**Problem details:**
Here are the records. Write out exactly the lines between the one holding "You are a computer-use agent. The image" and the one holding "Task: Select the activsystem2.dll file icon", inclusive.

**Dataset excerpts:**
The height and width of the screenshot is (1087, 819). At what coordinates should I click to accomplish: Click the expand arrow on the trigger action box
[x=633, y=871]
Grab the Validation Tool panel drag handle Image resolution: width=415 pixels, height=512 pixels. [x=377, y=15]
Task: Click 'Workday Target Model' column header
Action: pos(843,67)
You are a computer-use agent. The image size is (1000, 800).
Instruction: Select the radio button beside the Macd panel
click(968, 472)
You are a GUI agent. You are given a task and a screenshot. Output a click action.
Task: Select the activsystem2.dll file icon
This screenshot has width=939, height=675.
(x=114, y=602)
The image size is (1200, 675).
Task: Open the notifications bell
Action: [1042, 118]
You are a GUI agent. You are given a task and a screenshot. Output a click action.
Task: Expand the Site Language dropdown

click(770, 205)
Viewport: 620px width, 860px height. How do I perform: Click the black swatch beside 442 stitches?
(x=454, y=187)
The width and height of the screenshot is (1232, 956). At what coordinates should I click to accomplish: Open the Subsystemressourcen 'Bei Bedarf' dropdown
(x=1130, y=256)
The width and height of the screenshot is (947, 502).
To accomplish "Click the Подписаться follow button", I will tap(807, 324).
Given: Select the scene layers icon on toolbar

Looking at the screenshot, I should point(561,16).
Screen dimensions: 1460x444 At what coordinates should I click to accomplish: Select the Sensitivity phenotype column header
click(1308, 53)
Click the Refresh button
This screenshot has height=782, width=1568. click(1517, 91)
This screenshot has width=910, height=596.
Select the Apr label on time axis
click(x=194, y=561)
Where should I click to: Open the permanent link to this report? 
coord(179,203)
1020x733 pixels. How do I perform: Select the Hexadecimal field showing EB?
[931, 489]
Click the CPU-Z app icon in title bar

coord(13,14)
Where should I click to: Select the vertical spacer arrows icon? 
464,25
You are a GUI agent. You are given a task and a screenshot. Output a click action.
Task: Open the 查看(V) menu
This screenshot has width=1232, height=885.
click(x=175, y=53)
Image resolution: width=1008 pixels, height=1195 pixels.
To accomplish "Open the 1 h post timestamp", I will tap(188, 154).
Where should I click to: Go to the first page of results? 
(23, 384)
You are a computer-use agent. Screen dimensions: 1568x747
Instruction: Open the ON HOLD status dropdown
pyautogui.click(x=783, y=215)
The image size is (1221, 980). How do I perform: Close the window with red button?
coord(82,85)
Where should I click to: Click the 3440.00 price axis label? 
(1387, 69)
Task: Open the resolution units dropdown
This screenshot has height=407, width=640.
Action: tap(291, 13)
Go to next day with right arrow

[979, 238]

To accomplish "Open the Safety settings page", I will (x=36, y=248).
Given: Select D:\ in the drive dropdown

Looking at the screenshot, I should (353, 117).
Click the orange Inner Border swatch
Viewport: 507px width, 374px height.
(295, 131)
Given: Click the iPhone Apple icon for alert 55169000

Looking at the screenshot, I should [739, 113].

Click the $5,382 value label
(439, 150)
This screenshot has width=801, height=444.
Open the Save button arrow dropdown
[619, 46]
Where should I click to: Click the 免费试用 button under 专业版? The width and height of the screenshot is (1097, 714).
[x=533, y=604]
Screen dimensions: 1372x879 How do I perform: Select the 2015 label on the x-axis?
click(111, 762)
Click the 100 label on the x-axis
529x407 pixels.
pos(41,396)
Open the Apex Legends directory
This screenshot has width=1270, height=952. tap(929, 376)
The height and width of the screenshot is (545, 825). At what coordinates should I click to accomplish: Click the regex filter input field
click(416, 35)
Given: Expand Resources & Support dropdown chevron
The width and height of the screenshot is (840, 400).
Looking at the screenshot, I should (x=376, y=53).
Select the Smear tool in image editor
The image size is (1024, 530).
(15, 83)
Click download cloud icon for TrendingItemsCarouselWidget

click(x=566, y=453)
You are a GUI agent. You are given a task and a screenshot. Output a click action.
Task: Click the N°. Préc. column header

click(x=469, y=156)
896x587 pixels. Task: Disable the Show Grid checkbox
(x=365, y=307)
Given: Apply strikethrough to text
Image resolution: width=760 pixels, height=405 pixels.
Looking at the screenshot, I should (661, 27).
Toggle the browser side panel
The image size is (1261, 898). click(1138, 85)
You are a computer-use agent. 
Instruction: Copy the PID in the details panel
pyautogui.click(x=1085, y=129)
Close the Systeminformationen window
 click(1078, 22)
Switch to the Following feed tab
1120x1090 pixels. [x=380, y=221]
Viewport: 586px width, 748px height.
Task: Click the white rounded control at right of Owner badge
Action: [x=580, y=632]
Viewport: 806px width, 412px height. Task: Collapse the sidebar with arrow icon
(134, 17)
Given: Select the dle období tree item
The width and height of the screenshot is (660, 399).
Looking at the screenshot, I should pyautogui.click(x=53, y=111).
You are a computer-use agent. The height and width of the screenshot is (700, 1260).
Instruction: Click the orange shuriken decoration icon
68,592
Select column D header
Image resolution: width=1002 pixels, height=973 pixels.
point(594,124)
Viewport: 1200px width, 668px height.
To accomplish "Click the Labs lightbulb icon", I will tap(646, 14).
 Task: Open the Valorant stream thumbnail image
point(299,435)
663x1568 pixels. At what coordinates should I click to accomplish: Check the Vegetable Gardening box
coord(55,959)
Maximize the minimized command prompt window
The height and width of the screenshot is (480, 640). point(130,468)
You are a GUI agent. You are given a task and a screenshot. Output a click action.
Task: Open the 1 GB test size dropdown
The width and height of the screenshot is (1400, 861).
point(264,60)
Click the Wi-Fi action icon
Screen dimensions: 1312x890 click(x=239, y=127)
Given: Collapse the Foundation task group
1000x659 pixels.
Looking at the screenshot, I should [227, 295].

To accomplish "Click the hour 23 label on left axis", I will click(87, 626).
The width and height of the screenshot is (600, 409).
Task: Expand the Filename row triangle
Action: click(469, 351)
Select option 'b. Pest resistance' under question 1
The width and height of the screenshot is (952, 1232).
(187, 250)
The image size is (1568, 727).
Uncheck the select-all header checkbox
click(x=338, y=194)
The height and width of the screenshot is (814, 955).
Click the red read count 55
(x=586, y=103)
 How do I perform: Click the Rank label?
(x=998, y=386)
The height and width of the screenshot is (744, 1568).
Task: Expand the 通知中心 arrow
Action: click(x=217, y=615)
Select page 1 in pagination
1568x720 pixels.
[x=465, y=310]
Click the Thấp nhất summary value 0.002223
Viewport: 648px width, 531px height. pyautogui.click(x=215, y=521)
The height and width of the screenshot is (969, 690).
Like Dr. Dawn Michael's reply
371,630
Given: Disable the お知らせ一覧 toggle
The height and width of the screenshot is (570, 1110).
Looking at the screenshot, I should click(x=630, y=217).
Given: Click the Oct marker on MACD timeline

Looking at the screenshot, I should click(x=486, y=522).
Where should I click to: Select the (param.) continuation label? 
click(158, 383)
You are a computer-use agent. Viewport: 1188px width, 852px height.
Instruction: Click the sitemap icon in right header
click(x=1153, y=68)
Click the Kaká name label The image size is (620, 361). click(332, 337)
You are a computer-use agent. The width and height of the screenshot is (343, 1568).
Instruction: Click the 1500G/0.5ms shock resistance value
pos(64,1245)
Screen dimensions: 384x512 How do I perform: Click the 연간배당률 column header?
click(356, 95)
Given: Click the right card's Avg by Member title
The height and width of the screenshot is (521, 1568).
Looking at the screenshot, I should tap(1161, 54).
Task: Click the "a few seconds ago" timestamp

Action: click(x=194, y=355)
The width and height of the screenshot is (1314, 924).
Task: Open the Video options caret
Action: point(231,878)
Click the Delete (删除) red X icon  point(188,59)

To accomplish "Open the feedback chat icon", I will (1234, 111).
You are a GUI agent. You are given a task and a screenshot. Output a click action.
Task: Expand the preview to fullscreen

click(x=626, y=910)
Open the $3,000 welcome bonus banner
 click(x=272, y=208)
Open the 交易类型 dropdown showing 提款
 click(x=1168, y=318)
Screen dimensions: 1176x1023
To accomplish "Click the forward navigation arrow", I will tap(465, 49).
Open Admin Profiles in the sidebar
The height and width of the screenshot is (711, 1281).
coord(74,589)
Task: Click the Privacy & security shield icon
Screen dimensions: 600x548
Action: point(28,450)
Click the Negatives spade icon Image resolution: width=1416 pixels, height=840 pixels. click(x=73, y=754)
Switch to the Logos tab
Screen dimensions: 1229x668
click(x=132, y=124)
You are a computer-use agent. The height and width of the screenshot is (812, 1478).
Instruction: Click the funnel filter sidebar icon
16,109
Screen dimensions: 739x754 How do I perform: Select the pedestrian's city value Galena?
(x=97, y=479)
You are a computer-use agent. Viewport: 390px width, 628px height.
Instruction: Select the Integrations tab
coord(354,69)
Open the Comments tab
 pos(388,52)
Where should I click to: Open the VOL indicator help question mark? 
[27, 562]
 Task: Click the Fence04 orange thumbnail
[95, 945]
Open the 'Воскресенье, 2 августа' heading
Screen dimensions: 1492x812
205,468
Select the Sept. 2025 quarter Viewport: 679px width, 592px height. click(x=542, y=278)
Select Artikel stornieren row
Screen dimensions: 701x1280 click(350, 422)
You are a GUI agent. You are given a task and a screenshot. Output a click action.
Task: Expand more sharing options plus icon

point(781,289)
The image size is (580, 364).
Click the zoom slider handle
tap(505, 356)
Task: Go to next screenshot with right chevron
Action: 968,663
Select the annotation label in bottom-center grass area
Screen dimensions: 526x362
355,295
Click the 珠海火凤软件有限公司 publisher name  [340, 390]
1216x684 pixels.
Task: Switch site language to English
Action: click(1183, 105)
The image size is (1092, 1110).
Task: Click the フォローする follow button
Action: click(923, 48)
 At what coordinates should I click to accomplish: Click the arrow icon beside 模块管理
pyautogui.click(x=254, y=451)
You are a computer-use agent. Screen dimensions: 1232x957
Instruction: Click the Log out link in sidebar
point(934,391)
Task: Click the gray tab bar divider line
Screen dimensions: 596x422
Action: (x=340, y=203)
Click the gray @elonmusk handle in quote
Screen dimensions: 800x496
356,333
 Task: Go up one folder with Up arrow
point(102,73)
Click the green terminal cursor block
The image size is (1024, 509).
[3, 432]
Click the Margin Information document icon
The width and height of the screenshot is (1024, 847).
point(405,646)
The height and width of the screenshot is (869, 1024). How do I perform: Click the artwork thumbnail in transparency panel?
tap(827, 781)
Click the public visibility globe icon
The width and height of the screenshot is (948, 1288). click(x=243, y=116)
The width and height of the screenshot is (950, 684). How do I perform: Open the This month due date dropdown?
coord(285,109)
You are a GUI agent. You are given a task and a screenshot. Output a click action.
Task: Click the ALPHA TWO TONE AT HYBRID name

**Final answer:**
You are a computer-use agent. The image size is (1000, 800).
Instruction: Select the radio button beside the Macd panel
click(968, 472)
You are a GUI agent. You are given a task and a screenshot. Output a click action.
Task: Select the activsystem2.dll file icon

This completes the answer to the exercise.